Monday, December 16, 2019

Personal Opinion on Icons and Living Tradition

When I decided to restart this blog, it was partially motivated by emails I have received asking me to revive it. The most popular posts have been about icons, so I re-started there. Icons occupy a space between liturgy and theology. They express a close connection between temporary matter and eternal divinity wherein God informs his creation, literally. His divine form--the face of Jesus Christ--is depicted on a board. I plan an article on Mar Gabriel of Qatar's commentary, which will expand on this topic as well as St Ephrem's theology on how God incarnates himself and reveals himself.
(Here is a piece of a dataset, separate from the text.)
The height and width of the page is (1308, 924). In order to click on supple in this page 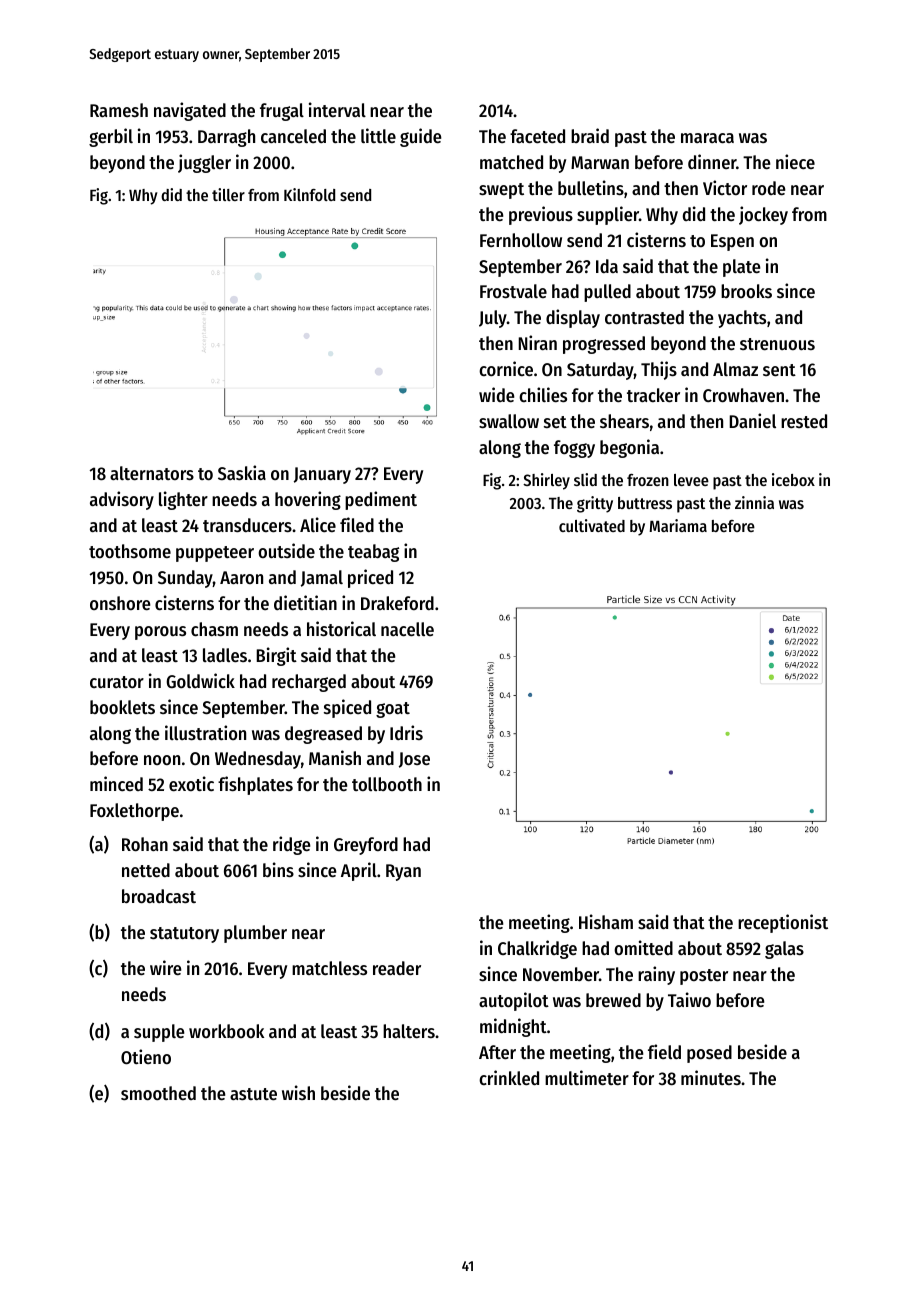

I do not advocate for icons being immediately restored in the living liturgy of the Assyrian Church of the East. I believe that the sources on our icons need to be well understood. Understanding icons in the East Syriac tradition means understanding them more deeply than just as a liturgical element. Like a cross, an icon is not just a decoration or empty sign. It has a mystical quality wherein the divine reality is made present before us, but this is a deeper teaching of the Church. It goes to how our salvation is, at heart, an intimacy with the divine. Before we attempt to revive icons liturgically, we need to be revived theologically.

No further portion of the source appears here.